Isolation is the central boundary
Each VM runs its own kernel. A failure or incompatible software inside one guest should not directly alter another guest.
VM isolation supports:
- Multiple operating-system types on one host
- Separate customer workloads
- Independent patch schedules
- Stronger boundaries than ordinary processes
The hypervisor is highly privileged. A vulnerability that escapes a guest into the hypervisor is serious, which is why providers minimize, patch, and monitor this layer carefully.
Isolation also includes networks, storage permissions, management APIs, and operator access.
Images create repeatable machines
A VM image is a template containing an operating system and optionally configured software.
Teams can use images to:
- Launch consistent instances
- Scale out applications
- Replace failed machines
- Test upgrades
- Standardize security settings
Images become stale. An image created months ago may contain vulnerable packages or expired credentials.
A healthy image pipeline rebuilds from controlled definitions, scans outputs, records provenance, and avoids embedding secrets.
Snapshots are point-in-time storage views
A snapshot captures virtual-disk state at a point in time.
It can help with:
- Backup workflows
- Creating test copies
- Rolling back controlled changes
- Migrating data
A snapshot is not always application-consistent. If a database has unwritten memory or several disks must align, the application may need to flush, pause, or coordinate before capture.
Snapshot lifecycle and storage cost also need management.
Live migration moves running VMs
Some virtualization platforms can move a running VM between physical hosts with little interruption.
Memory pages are copied while the VM runs. Changed pages are recopied, then execution pauses briefly for final state transfer.
Live migration enables hardware maintenance and load balancing, but depends on compatible hosts, networking, and accessible storage.

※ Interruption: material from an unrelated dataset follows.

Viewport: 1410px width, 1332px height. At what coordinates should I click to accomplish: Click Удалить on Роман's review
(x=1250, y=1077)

It reduces visible interruption; it does not eliminate the need for application-level redundancy.
Virtualization overhead
VMs add management layers and each guest carries a complete operating-system kernel.
Costs include:
- Guest memory usage
- Boot time
- Virtual-device processing
- Hypervisor management
- Lower density than many container workloads
Hardware support makes virtualization efficient enough for enormous production use. For specialized low-latency or accelerator workloads, bare-metal access may still matter.
The correct comparison is based on measured workload behavior and isolation needs.

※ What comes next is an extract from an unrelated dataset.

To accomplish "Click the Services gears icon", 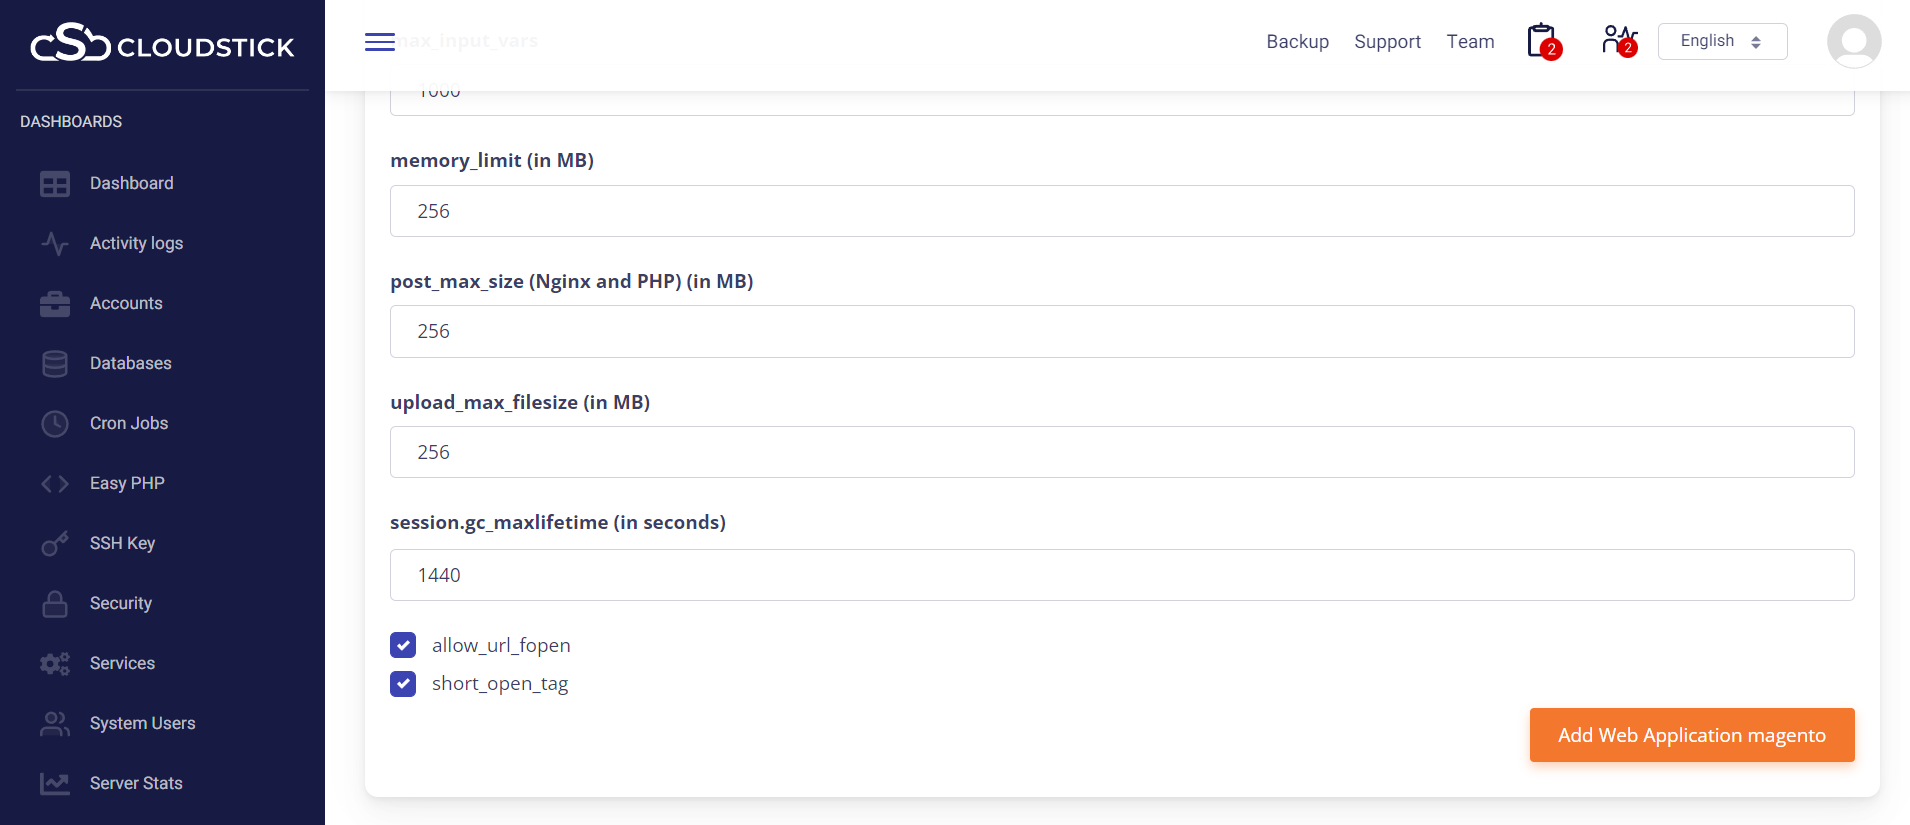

VMs and containers solve different layers
A VM virtualizes a machine and runs its own kernel.
A container isolates processes while sharing the host kernel.
VMs can run different operating systems on one host and provide a stronger kernel boundary. Containers are generally smaller and start faster.
Many platforms run containers inside VMs, combining VM-level tenant or host isolation with container-level application packaging.
Knowledge check
- What different things can the word server refer to?
- What role does a hypervisor perform?
- Why can virtual CPU performance vary?
- Why is a virtual-disk snapshot not always a complete application backup?
- What key kernel difference separates VMs from containers?
The one idea to remember
A virtual machine is a software-defined computer. The hypervisor divides and isolates shared physical resources so each VM can run its own operating system while remaining backed by real hardware.